Les super-héros fades et lisses n'ont plus la cote, c'est un fait certain. Et comme à la BiLA, on aime vous faire découvrir nos coups de coeur, petit mot sur deux BD/Comics qui sentent bon l'antipathique et le farouchement iconoclaste.
Si les dessins sont signés Ben Stenbeck (fidèle collaborateur), c'est bien l'esprit de Mike Mignola qui domine ce
Witchfinder avec ses démons bibliques, ses sectes mystérieuses et surtout un travail graphique extrême, un jeu sur les couleurs et les aplats dans une époque victorienne délicieusement palpable. Witchfinder, c'est Edward Grey, le James Bond de la Reine Victoria (à qui il a sauvé la vie) envoyé pour enquêter et accessoirement éliminer les menaces de type démons, créatures diaboliques et autres poltergeist. Exit l'humour et le côté un peu ronchon de
Hellboy, Witchfinder est une machine gouvernementale implacable, fonctionnaire jusqu'au trognon et d'une sympathie digne d'une pierre tombale. Plutôt expéditif, il se fond parfaitement dans un comics dans la lignée de l'oeuvre de Mignola, une oeuvre à la fois crépusculaire, teintée de cynisme et où le manichéisme n'a pas sa place, surtout pas chez le héros.
Bad Ass - Dead End va sans doute plus loin encore dans l'ignominie, conférant le rôle principale à une crapule arrogante, un sociopathe propulsé au devant de la scène avec son super pouvoir de... viser à la perfection quel que soit son arme (du flingue au mégot de cigarette). Créé par Herik Hanna (scénario) et Bruno Bessadi (dessins),
Bad Ass est le parfait contraste de
Witchfinder tant d'un point de vue formel (couleurs flash, dessins amples et peu fouillés, rythme endiablé) qu'éthique (Dead End est un salaud, les super-héros sont ringards, arrogants et incapables). L'oeuvre est peu subtile, c'est un fait, mais complètement barrée et inscrite dans la ligné des "hommages parodiques" en hésitant pas à jouer des codes des comics américains et quelques références culturelles (comme ce commissaire vieillissant, meilleur ami du super héros local).

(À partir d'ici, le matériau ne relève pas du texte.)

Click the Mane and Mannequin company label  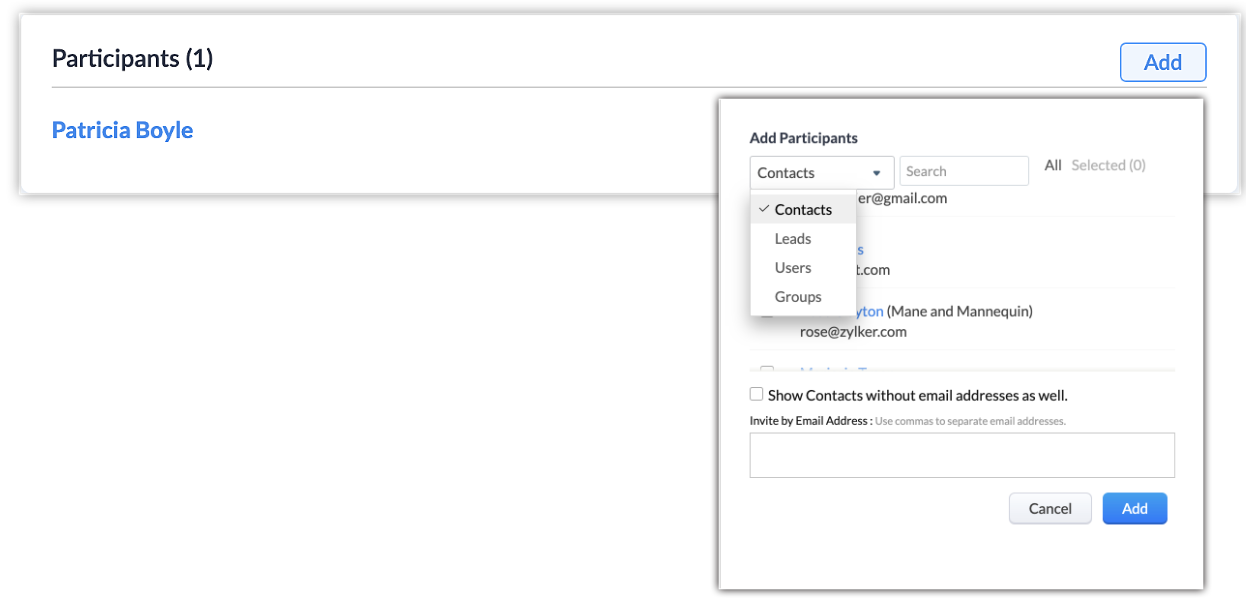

Deux bandes dessinées aux antipodes stylistiques et qui pourtant se rejoignent dans ce même amour de l'antihéros, de la désacralisation du Sauveur au profit de la réalité, celle des êtres ambigus et plus asociaux que moraux. Deux oeuvres complémentaires et qui offrent un regard rafraîchissant sur un univers de plus en plus balisé. Et c'est à la BiLA !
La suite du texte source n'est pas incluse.